By Bre Payton | Watchdog.org Virginia Bureau
This week, public records remain hidden, even from the government audits.
This week, public records remain hidden, and a county supervisor called for bulletproof vests in a feisty Facebook exchange.
A new poll revealed that Virginians are more concerned about economic issues than Medicaid.
This is your week in review.
A two-month Watchdog.org investigation has made one thing clear — Virginia’s contract with a third-party company to manage welfare transaction data means no one can check to see if people are breaking the law.
It’s illegal to buy certain things, such as alcohol or lottery tickets, with that debit card in Virginia. But once taxpayer dollars are transferred to someone’s bank account it becomes private information.
Not even the Virginia Department of Social Services can run an audit.
A verbal war of words has triggered one official’s call for bulletproof vests in Fauquier County.
Supervisor Holder Trumbo, in a feisty Facebook exchange with his political critics, wrote: “I (sic) sick of this nonsense and am going to stand up for my county and if you can’t take it you’re in for a pretty rough ride.”
“A sleeping giant is waking up and folks who attack without good reason will need their Kevlar,” the Republican supervisor wrote.
Martha Boneta, a local farmer embroiled in a long-running legal battle with the county over land-use and “special event” issues, said she was “heartbroken” over Trumbo’s latest salvo.
Gov. Terry McAuliffe told budget negotiators Medicaid is the “most important decision” facing the Legislature.
Virginians see things differently, according to a Quinnipiac University poll released Wednesday.
Just 4 percent of Virginians polled said Medicaid should be for the priority for McAuliffe and the Legislature in 2014. Nine percent said health care should be the top focus.
Jobs, unemployment and the economy won out, with 27 percent of respondents giving it top priority.
Perhaps the Washington Post editorial team could have done a little more fact checking before defending a hospital that had to repay the feds for over-billing Medicare — and has a sketchy safety ranking.
In a March 15 editorial, “The GOP plays chicken with Virginians’ health,” the editorial board mentioned Gov.
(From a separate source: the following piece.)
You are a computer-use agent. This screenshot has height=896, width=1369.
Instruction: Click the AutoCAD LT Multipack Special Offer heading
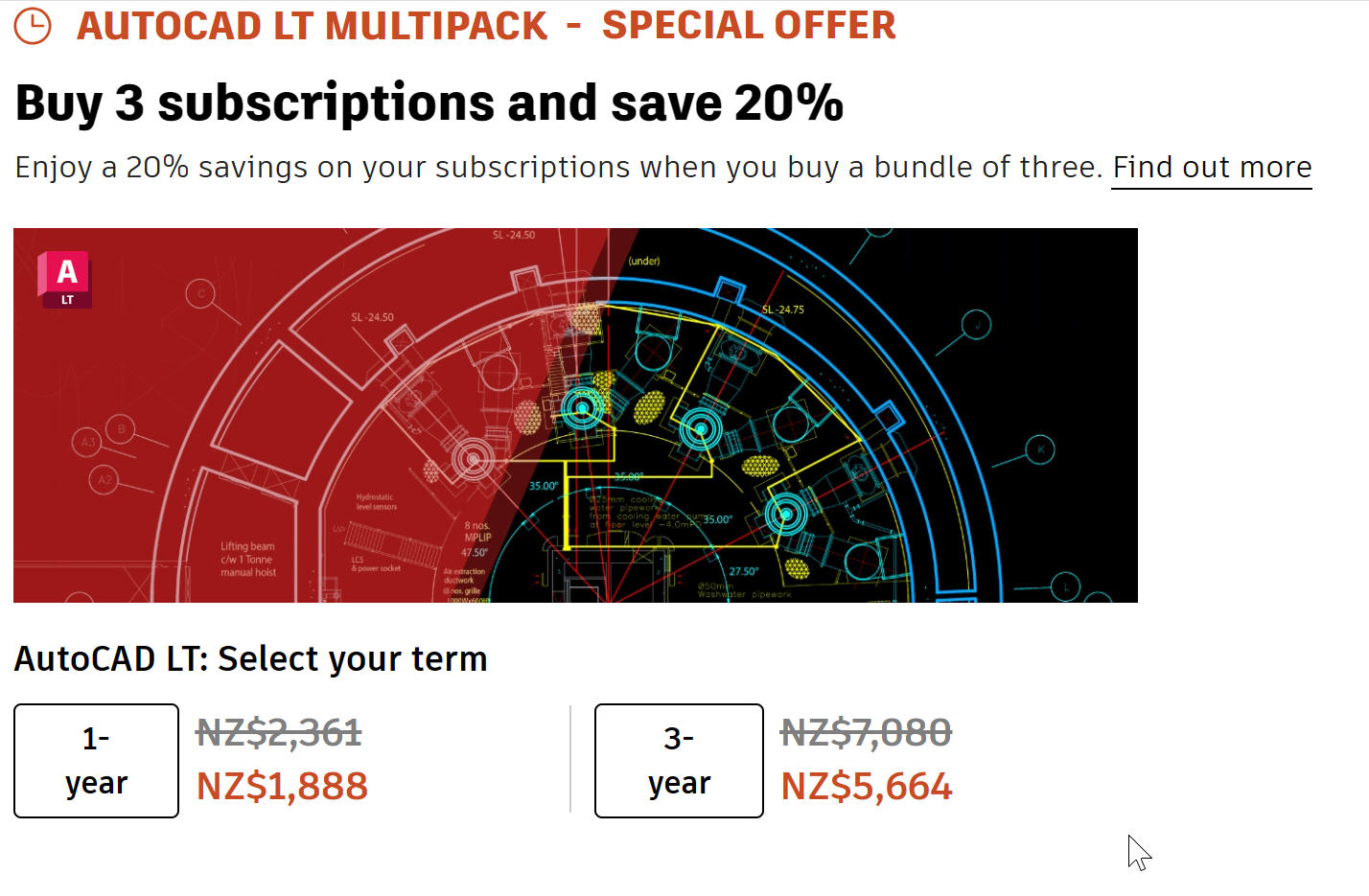point(486,26)
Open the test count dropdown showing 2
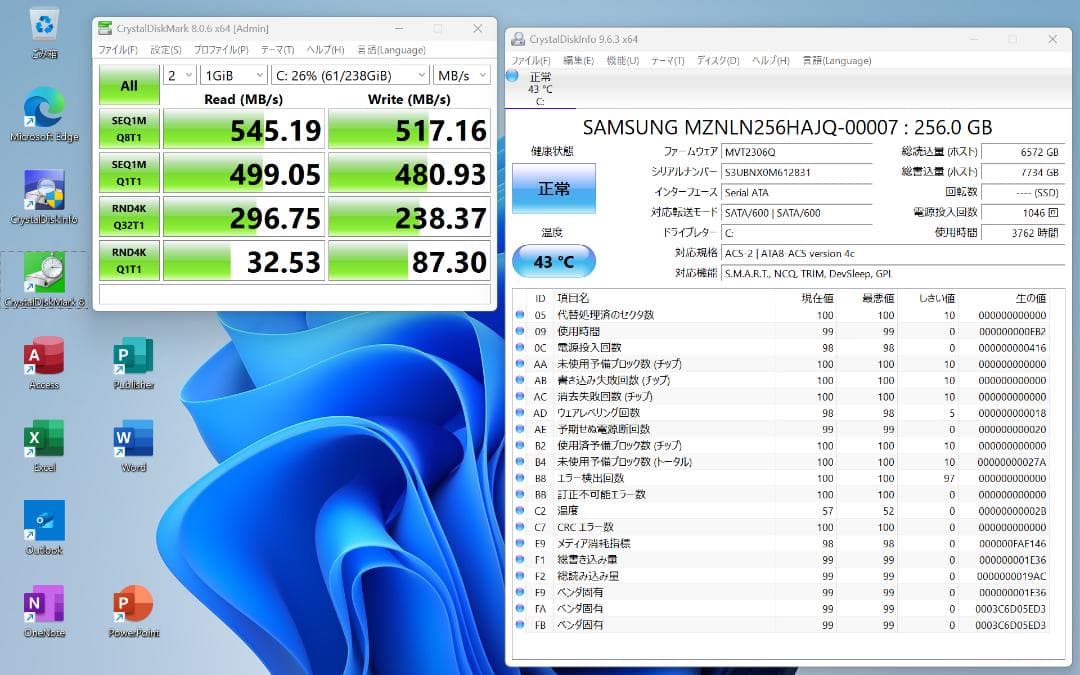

Terry McAuliffe’s stop at Mary Washington Hospital in Fredericksburg on his statewide campaign to expand Medicaid, a campaign that’s meant to drum up support for supposedly financially foundering hospitals.
Republicans criticized McAuliffe’s visit, claiming the hospital had more than $185 million in the bank and paid its CEO nearly $1 million.
Watchdog.org has filed a Freedom of Information Act request with the Virginia Department of Health for records involving abortions performed on two 14-year-olds.
VDH has a legal obligation to report these abortions to the police, as they are required to report instances of potential sexual abuse.
The Family Foundation, a conservative advocacy group based in Richmond, submitted a FOIA request to VDH to determine whether the department took the legally required follow-up actions.
VDH responded to the request by saying it had no relevant records, but an inspection report from February 2013 says otherwise.